Keeping copies of data in sync across machines for durability and availability.
Leader-follower replication designates one node as the writable leader and replicates changes to N read-only followers via a replication log. It is the most widely deployed replication topology, powering PostgreSQL streaming replication, MySQL binlog replication, and MongoDB replica sets.
Multi-leader replication allows multiple nodes to accept writes independently, replicating changes to each other asynchronously. It enables multi-datacenter writes, offline-first applications, and collaborative editing, but introduces the fundamental challenge of write conflict resolution.
Leaderless replication allows any node to accept reads and writes, using quorum-based coordination (R + W > N) to ensure consistency without a designated leader.

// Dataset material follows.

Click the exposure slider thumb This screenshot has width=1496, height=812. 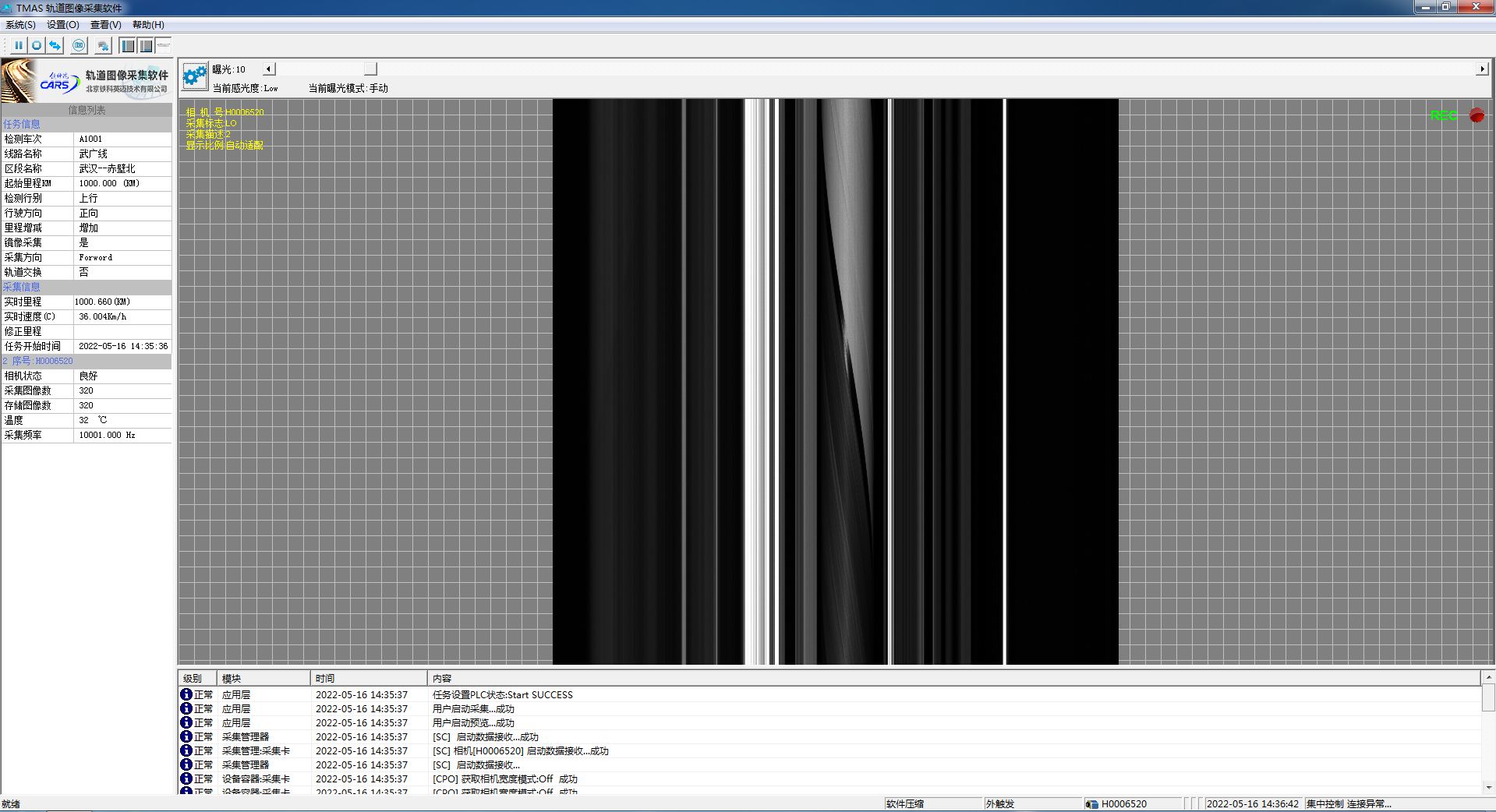370,69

Pioneered by Amazon's Dynamo paper, this model prioritizes availability during network partitions and powers systems like DynamoDB, Cassandra, and Riak.
Synchronous replication waits for follower acknowledgment before confirming a write, guaranteeing durability at the cost of latency. Asynchronous replication confirms writes immediately on the leader, providing lower latency but risking data loss on leader failure. Semi-synchronous mode balances the two by keeping one follower synchronous and the rest asynchronous.

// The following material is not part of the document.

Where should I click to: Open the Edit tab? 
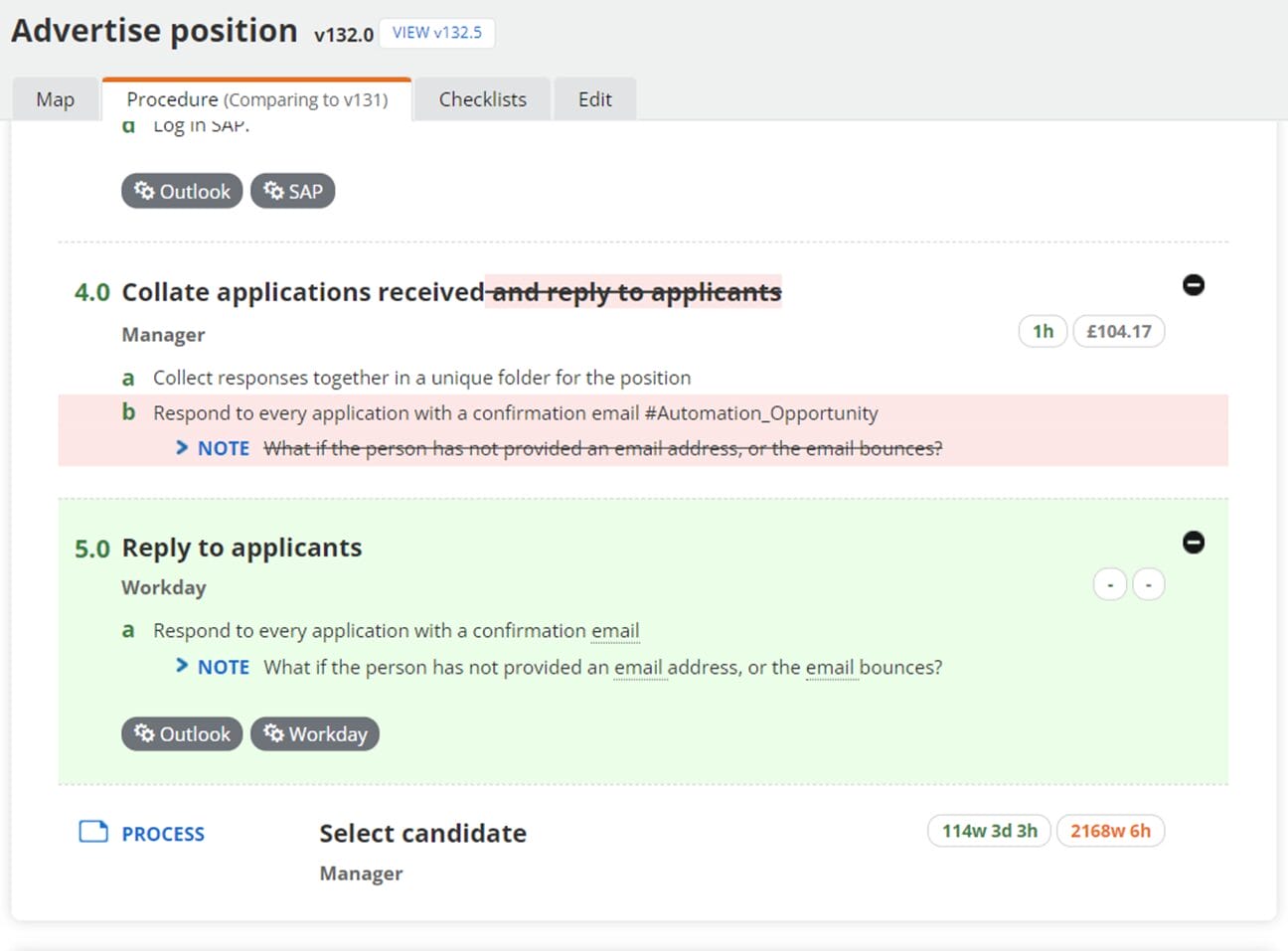tap(595, 99)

Quorums define the minimum number of replica acknowledgments needed for reads (R) and writes (W) in a replicated system. The quorum condition R + W > N guarantees that any read will overlap with the most recent write, providing tunable consistency without a single leader. Quorums power Cassandra, DynamoDB, and etcd.
Replication lag is the delay between a write being committed on the leader and applied on followers. It causes stale reads, read-your-writes violations, and monotonic read anomalies. Understanding and mitigating lag is essential for building correct applications on asynchronously replicated databases.